Health Ministry officials noted that HIV prevalence was much higher
in urban centers than in remote areas of Mozambique. In the port city of Beira,
HIV prevalence is around 35 percent, compared with 8.0 percent in northern
districts on the Tanzanian border.
Songane said that about 8,000 of the 218,000 patients in need of AIDS medicines could benefit from the government's program to distribute free antiretroviral drugs. The number receiving drug therapy will rise to 58,000 patients in 2006 and 132,000 by 2008, he said.

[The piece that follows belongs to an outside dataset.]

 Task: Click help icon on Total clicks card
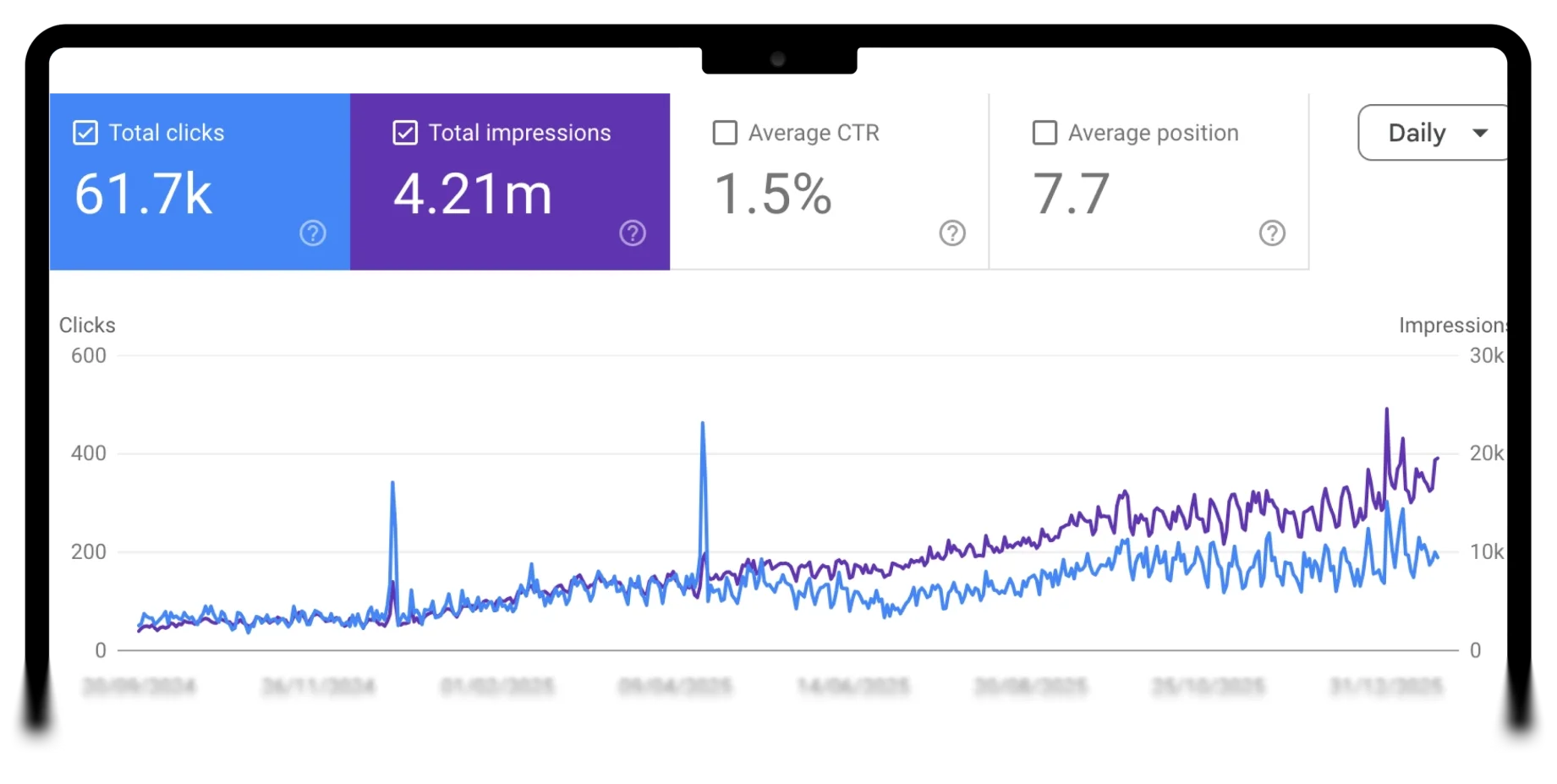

Most of the images and stories we receive of Africa in the US can be divided into two categories: the exotic and the dismal. Between the depictions of tribal ceremonies and distended bellies, it’s nearly impossible to get a good idea of what African life is really like from the US media. I could write hundreds of pages on what I’ve already seen and learned, but I’ll try to give you a taste that fills the void between the hopelessness and the sensationalism that characterize the media coverage.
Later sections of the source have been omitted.